> **The exercise**: Reproduce the items from the line containing "What do you see at coordinates (65, 29)" down to the line containing "What do you see at coordinates (22, 46)", substituting "component" for "element" and leaving everything else unchanged.

> **Records for this exercise**:

## START

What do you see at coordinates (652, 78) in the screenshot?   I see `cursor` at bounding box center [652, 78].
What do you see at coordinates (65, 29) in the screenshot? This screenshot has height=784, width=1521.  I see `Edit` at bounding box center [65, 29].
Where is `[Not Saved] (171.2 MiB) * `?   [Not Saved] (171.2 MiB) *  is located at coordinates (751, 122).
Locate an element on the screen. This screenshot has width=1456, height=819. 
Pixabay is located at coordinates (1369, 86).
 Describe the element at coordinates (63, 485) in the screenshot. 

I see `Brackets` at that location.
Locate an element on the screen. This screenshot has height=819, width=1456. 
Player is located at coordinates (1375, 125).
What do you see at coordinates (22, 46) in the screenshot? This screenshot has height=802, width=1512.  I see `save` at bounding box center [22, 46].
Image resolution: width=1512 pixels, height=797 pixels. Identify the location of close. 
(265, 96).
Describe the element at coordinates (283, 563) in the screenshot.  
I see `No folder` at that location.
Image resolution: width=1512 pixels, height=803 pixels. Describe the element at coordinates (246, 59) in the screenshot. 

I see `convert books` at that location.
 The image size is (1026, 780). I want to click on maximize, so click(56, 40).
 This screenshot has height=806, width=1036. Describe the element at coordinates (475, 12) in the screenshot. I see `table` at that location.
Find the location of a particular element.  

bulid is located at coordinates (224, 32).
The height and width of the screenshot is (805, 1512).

## END

> **Output**:
What do you see at coordinates (65, 29) in the screenshot? This screenshot has height=784, width=1521.  I see `Edit` at bounding box center [65, 29].
Where is `[Not Saved] (171.2 MiB) * `?   [Not Saved] (171.2 MiB) *  is located at coordinates (751, 122).
Locate an component on the screen. This screenshot has width=1456, height=819. 
Pixabay is located at coordinates (1369, 86).
 Describe the component at coordinates (63, 485) in the screenshot. 

I see `Brackets` at that location.
Locate an component on the screen. This screenshot has height=819, width=1456. 
Player is located at coordinates (1375, 125).
What do you see at coordinates (22, 46) in the screenshot? This screenshot has height=802, width=1512.  I see `save` at bounding box center [22, 46].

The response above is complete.